La vieja nave pareció tener alma, pues levantó su bello mascarón de proa oteando los lejanos horizontes y emprendió con nuevos bríos su carrera entre el jardín de espuma y olas del océano. En plena mar le había nacido un hijo más en su viaje postrero: Alejandro Silva, "El último grumete de la
Baquedano
", brotando desde sus entrañas como del obscuro fondo oceánico.

¡Tres bultos a estribor!

Durante una semana estuvo recibiendo instrucción marinera. Tuvo que aprenderse de memoria un libro de tapas rojas donde estaban los nombres de todos los compartimientos, jarcias, velas y detalles de la estructura de una corbeta.

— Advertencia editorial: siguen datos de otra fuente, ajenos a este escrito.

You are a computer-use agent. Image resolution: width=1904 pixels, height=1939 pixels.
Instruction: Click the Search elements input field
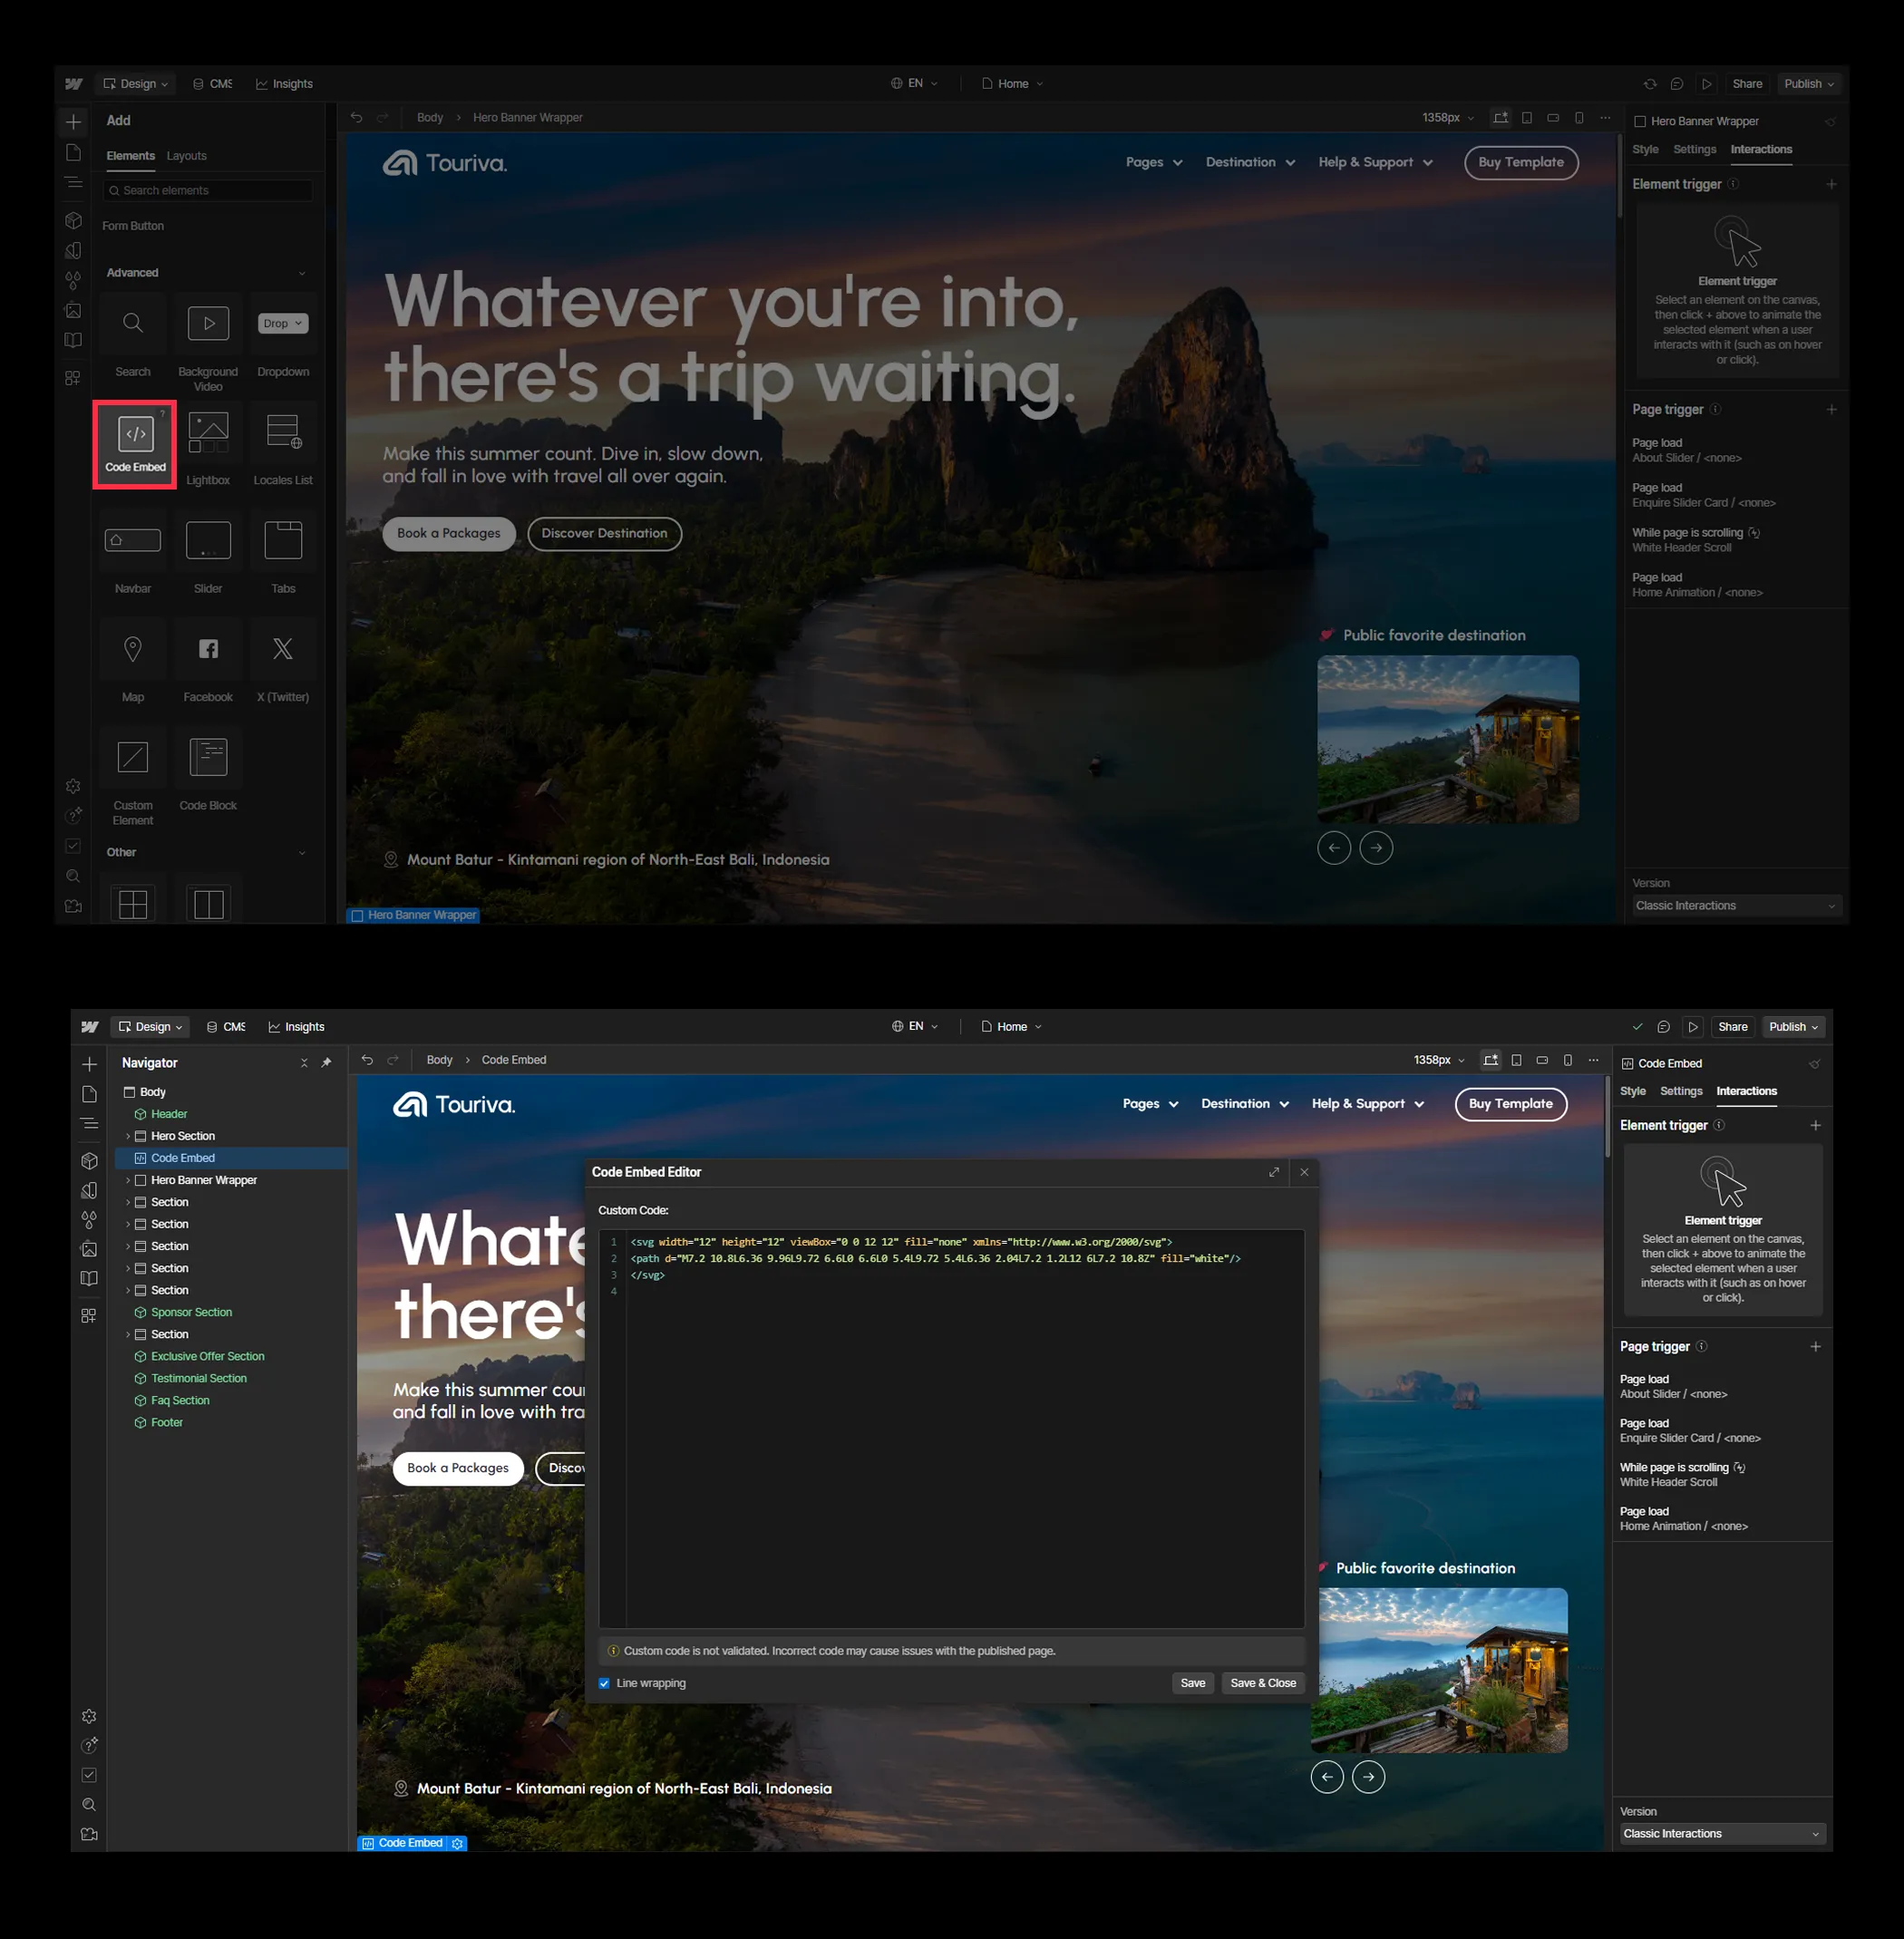210,190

Cuando sus instructores lo aprobaron, entró a servir en el personal del palo trinquete, pues la tripulación se divide en guardias que corresponden a los tres palos, de proa a popa: trinquete. mayor y mesana.

Cada personal compite con los otra para mantener en mejor estado el aparejo y velamen de su palo y para ser los mejores y primeros en las maniobras de la navegación a vela. Se dividen en guardias, y, noche y día, permanentemente hay un grupo de grumetes y marineros al pie de cada palo, listos a los silbatos de los contramaestres que ordenan las maniobras de esta delicada navegación.